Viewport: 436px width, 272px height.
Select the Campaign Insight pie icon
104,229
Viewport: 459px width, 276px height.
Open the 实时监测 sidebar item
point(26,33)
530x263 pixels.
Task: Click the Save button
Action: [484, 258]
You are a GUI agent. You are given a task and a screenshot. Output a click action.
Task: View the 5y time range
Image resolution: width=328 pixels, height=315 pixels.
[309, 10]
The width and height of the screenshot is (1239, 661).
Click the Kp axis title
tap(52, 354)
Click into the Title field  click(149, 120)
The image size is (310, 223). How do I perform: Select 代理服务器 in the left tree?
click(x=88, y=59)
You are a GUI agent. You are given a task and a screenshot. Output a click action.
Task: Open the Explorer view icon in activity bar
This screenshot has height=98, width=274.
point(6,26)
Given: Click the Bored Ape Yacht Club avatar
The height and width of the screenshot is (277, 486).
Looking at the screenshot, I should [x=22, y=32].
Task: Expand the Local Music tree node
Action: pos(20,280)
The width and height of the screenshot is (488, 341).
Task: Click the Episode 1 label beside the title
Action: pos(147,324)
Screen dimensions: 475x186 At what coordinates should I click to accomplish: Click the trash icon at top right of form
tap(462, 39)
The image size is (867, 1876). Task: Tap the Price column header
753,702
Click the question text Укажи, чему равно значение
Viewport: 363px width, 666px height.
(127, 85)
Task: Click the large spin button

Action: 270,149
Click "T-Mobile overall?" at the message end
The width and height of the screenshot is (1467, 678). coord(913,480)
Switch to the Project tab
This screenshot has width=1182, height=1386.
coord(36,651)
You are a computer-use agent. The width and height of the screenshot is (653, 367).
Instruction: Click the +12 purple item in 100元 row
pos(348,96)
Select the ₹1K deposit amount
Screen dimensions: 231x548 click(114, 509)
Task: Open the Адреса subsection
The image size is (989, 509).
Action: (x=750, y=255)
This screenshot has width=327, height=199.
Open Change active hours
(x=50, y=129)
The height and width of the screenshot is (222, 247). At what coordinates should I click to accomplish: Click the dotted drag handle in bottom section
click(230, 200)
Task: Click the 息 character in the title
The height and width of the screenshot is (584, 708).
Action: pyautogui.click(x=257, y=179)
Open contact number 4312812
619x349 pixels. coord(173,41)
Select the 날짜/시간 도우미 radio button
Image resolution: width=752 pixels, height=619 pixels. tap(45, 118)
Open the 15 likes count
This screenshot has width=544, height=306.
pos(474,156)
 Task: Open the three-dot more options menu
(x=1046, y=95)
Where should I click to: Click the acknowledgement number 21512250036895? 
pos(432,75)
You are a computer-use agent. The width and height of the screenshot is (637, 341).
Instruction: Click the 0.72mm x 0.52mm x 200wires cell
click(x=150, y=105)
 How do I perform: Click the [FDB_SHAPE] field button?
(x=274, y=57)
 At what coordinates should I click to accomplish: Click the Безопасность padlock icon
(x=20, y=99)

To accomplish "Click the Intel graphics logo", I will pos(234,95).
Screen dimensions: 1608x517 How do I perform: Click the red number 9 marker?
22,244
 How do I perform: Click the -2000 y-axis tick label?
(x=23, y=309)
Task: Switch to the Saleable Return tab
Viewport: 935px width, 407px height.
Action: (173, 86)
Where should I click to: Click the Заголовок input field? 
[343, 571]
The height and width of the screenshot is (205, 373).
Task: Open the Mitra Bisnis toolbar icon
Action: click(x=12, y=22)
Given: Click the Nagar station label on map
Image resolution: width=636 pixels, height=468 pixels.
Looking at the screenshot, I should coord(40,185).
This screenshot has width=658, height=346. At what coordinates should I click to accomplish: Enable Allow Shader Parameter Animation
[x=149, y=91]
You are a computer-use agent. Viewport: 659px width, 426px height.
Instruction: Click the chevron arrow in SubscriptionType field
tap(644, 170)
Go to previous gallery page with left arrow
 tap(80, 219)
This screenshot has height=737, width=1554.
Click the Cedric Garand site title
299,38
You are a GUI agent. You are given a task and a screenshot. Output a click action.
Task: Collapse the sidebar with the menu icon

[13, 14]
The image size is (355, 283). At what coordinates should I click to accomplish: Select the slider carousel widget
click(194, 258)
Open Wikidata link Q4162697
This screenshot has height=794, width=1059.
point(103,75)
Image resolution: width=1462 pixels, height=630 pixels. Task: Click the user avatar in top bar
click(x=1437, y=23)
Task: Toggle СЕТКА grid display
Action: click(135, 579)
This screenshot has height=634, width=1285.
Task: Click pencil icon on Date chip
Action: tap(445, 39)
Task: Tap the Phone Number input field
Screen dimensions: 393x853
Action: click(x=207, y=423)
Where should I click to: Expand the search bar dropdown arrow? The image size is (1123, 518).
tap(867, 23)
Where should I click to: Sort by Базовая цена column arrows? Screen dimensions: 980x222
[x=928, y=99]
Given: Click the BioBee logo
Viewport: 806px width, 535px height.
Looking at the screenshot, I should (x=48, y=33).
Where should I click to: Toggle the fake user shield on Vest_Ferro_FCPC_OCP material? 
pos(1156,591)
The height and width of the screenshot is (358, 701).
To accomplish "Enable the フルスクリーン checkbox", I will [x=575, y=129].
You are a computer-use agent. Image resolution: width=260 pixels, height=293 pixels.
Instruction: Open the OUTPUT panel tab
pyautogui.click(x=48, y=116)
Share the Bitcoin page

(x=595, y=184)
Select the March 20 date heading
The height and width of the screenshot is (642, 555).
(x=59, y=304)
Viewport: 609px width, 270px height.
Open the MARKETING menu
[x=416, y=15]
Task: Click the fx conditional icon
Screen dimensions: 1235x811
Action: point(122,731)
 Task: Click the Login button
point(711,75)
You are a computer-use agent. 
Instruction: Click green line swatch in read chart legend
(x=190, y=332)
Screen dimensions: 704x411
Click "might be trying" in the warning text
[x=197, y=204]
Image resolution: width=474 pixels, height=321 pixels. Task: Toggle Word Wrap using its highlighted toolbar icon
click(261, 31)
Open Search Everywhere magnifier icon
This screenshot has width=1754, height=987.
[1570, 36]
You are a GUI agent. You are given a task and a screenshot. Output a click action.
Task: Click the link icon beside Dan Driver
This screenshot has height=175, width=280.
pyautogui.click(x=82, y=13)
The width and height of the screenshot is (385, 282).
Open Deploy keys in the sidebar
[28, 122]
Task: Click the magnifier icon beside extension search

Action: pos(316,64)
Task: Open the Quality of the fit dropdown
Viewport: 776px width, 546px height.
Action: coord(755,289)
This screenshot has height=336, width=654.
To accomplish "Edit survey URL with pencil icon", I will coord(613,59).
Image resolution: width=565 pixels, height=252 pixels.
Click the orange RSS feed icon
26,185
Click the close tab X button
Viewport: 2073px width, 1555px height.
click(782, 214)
------------------------------
**Action item**
Go through the listing above and return every line where the word "computer" occurs.

**Task output**
You are a computer-use agent. The width and height of the screenshot is (653, 367).
You are a computer-use agent. The width and height of the screenshot is (637, 341).
You are a computer-use agent. Viewport: 659px width, 426px height.
You are a computer-use agent. Image resolution: width=260 pixels, height=293 pixels.
You are a computer-use agent. 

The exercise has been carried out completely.